Multiple Imputation of Synthetic Data
Publicly available research data could dramatically improve the scientific returns of research, given the same data collection effort. However, directly sharing the research data might harm the privacy and confidentiality of the participants. A solution has been proposed by Donald Rubin and Roderick Little, who, in two separate papers, have given rise to the procedure of creating synthetic data. Both scholars proposed to create multiple, synthetic versions of a dataset that is stripped of all possibly identifying information, by replacing this information by artificially created synthetic data that is unrelated to the persons in the data. Both approaches are build upon the foundation of multiple imputation for missing data, but rather than imputating the missing values, observed values are overimputed with multiple draws from the posterior predictive distribution of the observed data.

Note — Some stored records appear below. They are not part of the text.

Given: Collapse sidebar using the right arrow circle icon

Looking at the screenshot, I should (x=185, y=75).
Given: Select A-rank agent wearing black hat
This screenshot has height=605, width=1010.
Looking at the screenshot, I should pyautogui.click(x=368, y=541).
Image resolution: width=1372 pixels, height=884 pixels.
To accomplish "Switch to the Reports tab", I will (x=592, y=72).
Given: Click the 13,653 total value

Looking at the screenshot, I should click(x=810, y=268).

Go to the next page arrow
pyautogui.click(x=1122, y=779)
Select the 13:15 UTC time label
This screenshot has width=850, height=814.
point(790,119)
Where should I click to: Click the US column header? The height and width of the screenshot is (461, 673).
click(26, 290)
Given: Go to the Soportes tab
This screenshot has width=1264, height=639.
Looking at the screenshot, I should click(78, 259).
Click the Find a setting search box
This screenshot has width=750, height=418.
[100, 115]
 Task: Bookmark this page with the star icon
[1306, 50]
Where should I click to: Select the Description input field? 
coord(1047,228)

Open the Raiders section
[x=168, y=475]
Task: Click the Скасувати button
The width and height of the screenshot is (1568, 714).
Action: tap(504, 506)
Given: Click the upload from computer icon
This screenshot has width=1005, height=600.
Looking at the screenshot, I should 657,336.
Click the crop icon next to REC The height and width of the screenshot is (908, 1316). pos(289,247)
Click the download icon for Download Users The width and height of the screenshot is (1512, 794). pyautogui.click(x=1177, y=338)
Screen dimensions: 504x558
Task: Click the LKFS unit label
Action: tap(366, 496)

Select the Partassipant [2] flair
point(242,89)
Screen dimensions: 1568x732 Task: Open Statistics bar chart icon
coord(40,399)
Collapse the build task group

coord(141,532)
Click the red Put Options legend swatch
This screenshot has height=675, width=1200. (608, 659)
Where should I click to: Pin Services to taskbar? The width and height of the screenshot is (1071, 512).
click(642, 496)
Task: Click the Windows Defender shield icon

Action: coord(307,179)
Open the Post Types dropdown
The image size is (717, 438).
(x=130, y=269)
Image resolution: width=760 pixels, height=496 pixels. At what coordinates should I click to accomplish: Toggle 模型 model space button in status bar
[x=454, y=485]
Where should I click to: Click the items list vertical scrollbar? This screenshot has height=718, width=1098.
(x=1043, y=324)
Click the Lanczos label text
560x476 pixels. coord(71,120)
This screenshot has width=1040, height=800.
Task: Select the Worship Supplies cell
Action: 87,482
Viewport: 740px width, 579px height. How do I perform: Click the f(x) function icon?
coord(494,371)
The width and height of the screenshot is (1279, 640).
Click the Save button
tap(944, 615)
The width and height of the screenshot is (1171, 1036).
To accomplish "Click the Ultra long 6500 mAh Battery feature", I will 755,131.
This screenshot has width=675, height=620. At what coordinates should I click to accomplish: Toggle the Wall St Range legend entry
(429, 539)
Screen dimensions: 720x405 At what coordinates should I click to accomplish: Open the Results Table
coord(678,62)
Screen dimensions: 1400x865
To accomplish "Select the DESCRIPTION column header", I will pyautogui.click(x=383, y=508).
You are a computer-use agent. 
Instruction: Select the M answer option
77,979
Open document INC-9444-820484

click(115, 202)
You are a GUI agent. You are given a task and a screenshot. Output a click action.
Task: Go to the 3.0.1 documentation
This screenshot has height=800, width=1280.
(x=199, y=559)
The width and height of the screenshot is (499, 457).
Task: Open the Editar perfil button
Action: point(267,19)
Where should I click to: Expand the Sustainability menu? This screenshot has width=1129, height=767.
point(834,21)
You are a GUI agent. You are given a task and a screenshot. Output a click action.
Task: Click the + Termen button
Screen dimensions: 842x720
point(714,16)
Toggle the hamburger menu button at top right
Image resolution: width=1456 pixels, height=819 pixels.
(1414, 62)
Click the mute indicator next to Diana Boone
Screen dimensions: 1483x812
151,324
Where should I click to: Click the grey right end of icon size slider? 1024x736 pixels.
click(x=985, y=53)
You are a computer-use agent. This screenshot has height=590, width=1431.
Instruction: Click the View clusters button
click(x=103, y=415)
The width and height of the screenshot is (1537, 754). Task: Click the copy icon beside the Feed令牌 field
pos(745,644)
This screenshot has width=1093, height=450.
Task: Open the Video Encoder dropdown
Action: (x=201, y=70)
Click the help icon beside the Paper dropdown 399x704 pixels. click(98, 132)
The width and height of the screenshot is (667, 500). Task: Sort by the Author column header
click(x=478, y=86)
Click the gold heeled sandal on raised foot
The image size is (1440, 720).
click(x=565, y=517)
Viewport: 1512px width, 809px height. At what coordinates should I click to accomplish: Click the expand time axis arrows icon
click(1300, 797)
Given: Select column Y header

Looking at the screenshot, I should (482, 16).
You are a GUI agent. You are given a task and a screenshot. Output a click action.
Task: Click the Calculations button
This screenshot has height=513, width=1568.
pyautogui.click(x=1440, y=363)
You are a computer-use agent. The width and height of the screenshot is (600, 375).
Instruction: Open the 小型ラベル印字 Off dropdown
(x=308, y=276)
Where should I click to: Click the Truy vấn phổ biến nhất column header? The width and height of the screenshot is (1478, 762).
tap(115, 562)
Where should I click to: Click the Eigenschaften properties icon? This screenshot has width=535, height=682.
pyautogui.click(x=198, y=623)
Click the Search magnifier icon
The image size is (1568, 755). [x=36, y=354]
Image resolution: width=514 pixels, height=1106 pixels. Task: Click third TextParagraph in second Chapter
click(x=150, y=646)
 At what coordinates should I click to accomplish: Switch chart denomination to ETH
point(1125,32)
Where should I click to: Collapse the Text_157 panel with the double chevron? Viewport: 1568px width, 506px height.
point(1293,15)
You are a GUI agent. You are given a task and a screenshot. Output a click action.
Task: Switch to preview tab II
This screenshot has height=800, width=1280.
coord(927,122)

If the imputation procedure is of sufficient quality, the synthetic datasets are almost equally informative as the observed data, without disclosing any identifying information. However, to make this work, creating synthetic data should be a cakewalk, as researchers collecting data can generally not be expected to be experts in this field. To ease the effort involved with creating missing data, together with Gerko Vink and Stef van Buuren, I am extending the R-package MICE, which is currently restricted to the imputation of missing data. Hereby, we aim at relieving the burden associated with generating synthetic data, while maintaining the data quality that is required to make valid inferences.